HOW TO COMPLETE THIS TASK: The records below are to be repeated in full, exactly as they are.

EXERCISE INPUTS:
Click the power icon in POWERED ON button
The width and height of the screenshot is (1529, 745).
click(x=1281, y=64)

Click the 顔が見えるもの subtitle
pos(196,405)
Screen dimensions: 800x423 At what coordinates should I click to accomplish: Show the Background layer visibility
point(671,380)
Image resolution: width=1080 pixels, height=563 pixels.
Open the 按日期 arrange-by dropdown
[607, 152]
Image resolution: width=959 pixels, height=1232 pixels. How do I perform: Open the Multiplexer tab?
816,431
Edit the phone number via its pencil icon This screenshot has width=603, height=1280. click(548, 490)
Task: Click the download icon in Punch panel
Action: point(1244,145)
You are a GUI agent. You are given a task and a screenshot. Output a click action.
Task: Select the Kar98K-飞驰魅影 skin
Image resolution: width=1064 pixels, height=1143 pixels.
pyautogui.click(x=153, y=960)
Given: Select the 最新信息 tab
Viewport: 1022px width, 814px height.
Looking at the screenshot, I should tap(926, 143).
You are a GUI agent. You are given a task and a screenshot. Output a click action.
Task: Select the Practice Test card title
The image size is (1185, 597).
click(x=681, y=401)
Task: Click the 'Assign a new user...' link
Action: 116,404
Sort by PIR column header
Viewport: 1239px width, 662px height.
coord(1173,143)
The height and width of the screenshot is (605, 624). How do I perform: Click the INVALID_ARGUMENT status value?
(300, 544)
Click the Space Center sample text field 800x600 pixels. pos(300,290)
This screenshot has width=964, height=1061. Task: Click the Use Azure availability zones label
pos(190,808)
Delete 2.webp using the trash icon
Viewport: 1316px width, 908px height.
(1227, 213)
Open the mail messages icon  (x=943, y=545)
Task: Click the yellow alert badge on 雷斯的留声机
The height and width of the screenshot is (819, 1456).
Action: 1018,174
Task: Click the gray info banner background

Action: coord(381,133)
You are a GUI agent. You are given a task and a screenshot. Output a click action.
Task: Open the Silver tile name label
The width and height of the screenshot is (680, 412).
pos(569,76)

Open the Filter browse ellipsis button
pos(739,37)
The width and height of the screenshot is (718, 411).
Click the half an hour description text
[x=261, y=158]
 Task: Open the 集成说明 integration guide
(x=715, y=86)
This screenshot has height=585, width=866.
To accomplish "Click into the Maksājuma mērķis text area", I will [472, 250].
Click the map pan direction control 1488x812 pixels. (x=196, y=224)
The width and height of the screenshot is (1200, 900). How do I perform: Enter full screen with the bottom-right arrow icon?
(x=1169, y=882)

ANSWER:
Click the power icon in POWERED ON button
The width and height of the screenshot is (1529, 745).
click(x=1281, y=64)

Click the 顔が見えるもの subtitle
pos(196,405)
Screen dimensions: 800x423 At what coordinates should I click to accomplish: Show the Background layer visibility
point(671,380)
Image resolution: width=1080 pixels, height=563 pixels.
Open the 按日期 arrange-by dropdown
[607, 152]
Image resolution: width=959 pixels, height=1232 pixels. How do I perform: Open the Multiplexer tab?
816,431
Edit the phone number via its pencil icon This screenshot has width=603, height=1280. click(548, 490)
Task: Click the download icon in Punch panel
Action: point(1244,145)
You are a GUI agent. You are given a task and a screenshot. Output a click action.
Task: Select the Kar98K-飞驰魅影 skin
Image resolution: width=1064 pixels, height=1143 pixels.
pyautogui.click(x=153, y=960)
Given: Select the 最新信息 tab
Viewport: 1022px width, 814px height.
Looking at the screenshot, I should tap(926, 143).
You are a GUI agent. You are given a task and a screenshot. Output a click action.
Task: Select the Practice Test card title
The image size is (1185, 597).
click(x=681, y=401)
Task: Click the 'Assign a new user...' link
Action: 116,404
Sort by PIR column header
Viewport: 1239px width, 662px height.
coord(1173,143)
The height and width of the screenshot is (605, 624). How do I perform: Click the INVALID_ARGUMENT status value?
(300, 544)
Click the Space Center sample text field 800x600 pixels. pos(300,290)
This screenshot has width=964, height=1061. Task: Click the Use Azure availability zones label
pos(190,808)
Delete 2.webp using the trash icon
Viewport: 1316px width, 908px height.
(1227, 213)
Open the mail messages icon  (x=943, y=545)
Task: Click the yellow alert badge on 雷斯的留声机
The height and width of the screenshot is (819, 1456).
Action: 1018,174
Task: Click the gray info banner background

Action: coord(381,133)
You are a GUI agent. You are given a task and a screenshot. Output a click action.
Task: Open the Silver tile name label
The width and height of the screenshot is (680, 412).
pos(569,76)

Open the Filter browse ellipsis button
pos(739,37)
The width and height of the screenshot is (718, 411).
Click the half an hour description text
[x=261, y=158]
 Task: Open the 集成说明 integration guide
(x=715, y=86)
This screenshot has height=585, width=866.
To accomplish "Click into the Maksājuma mērķis text area", I will [472, 250].
Click the map pan direction control 1488x812 pixels. (x=196, y=224)
The width and height of the screenshot is (1200, 900). How do I perform: Enter full screen with the bottom-right arrow icon?
(x=1169, y=882)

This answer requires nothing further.